God has ordained the family and the Church as the agents of genuine healing for the sick society of sinful men and women. If, for example, the city of Chicago – just to pick a prominent case from the headlines – saw a major renewal of the spiritual and the moral kind, house to house and with guidance by good churches, sanity and stability would soon follow for that community as night follows day. Short of that, all of the screaming, marching, looting and vandalism by various protesters will not even come close to anything resembling a resolution to the many problems people in those communities face, not the least of which is young people dying in large numbers from the Wild West bloodbath in the streets of Chicago and other major cities.

Do all of those young people’s lives matter? If so, it is because they are made in the image of God and possess on that account an ultimate worth rather than a temporal, instrumental or subjective worth. And if God is the key to why their lives matter, then God is thereby at the very center of this whole discussion. Until that is acknowledged such that God is put at the center of the homes and communities facing these problems, they who protest do so in vain. Their lives matter but their words don’t much. They are merely screaming nonsense into the wind and continuing to set a terrible example for the young and vulnerable who will grow up to pay the high price for this dangerous indoctrination. Their confused rants fly through the polluted air of their cities like so many bullets flying toward their underage victims.

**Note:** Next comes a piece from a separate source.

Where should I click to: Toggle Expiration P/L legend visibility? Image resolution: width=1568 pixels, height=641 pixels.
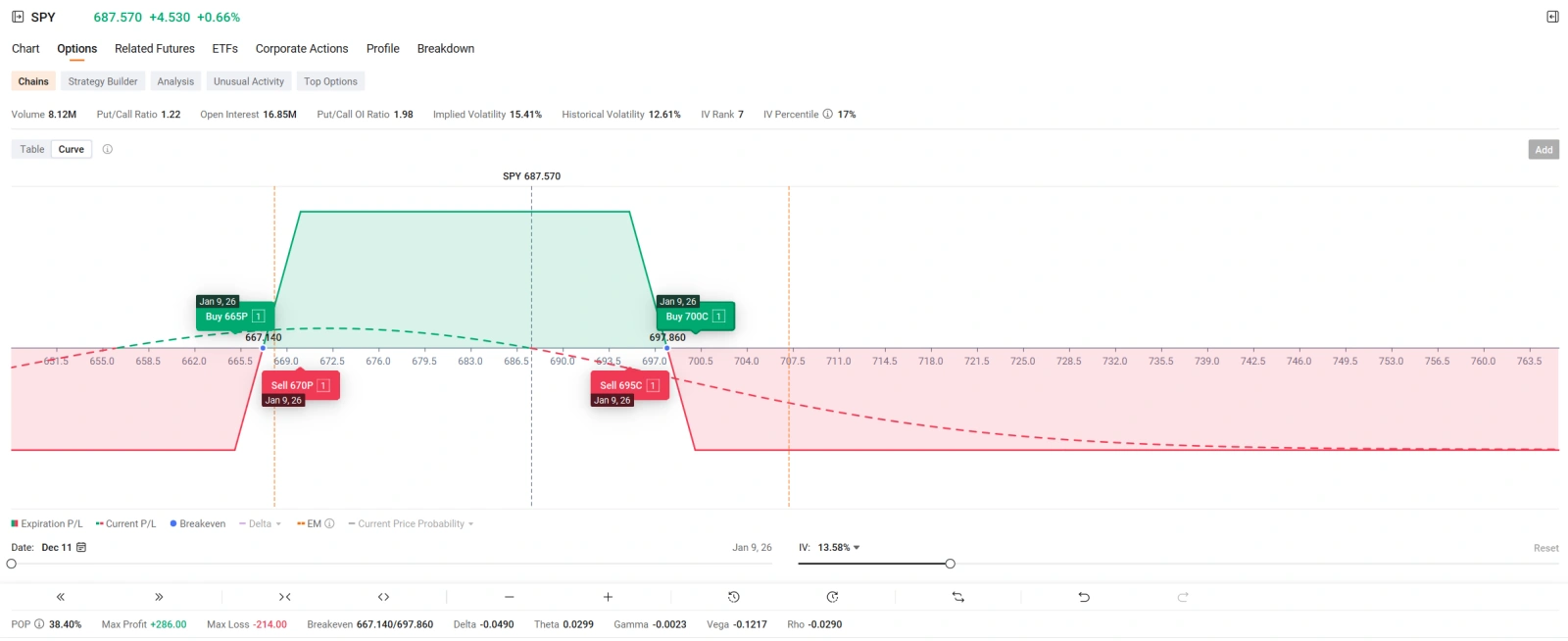pos(47,524)
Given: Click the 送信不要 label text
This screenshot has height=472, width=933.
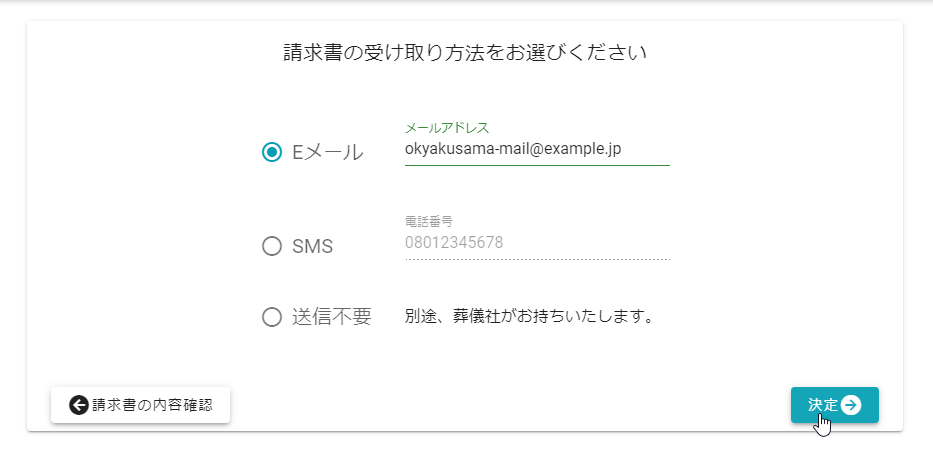Looking at the screenshot, I should (332, 317).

Yes their lives matter, but they don’t know why. Until they are willing to hear, acknowledge, and act upon the truth, their lives, while continuing to matter, will be shorter and more miserable than they should be.


Clint Roberts
Clint Roberts

Clint Roberts has taught Philosophy, Religion, Ethics, Critical Thinking, Apologetics, and a few less interesting subjects over the last decade plus. He long ago attended a fine theological institution. Later his doctorate focused on famous arguments by Clive Staples Lewis. He and Wanda lived in Texas, Idaho, & Utah before coming to Oklahoma. They have six kids & several species of animal.  He teach, he preach, he roast the coffee, he grow the hot chili pepper, he milk the goat. And he ascendeth weekly unto the Free Methodist pulpit while continuing to teach at local universities.

    1 Response to "Honestly, Do Any Lives Matter?"

    • Kevin

      Great article but you miss the real central reason for BLM. In light of the carnage in the inner city where BLM marchers are practically stepping over the bodies of young black men who were gunned down by other black men the night before, the idea isn’t the sanctity of human life. If it were, there would be more outrage over the innocent lives gunned down when the bullets miss their intended targets and fly through living room windows. This is a purely political movement with it’s only goal to force the police to back off. The people in these marches don’t seem to care at all when the gangs gun one another down but only when a police officer does so. There isn’t an ounce of political power that can be gained by admitting that somethings fundamentally wrong with their neighborhoods but when you play the victim, you can always wring a concession out of big city politicians who have kept inner city blacks in squalor for decades simply for the value of their votes. BLM is a cynical play for power and nothing more and it will work because the elected officials in our cities are corrupt and spineless and care only about themselves. Sad commentary but there isn’t an ounce of introspection as you’ve noted.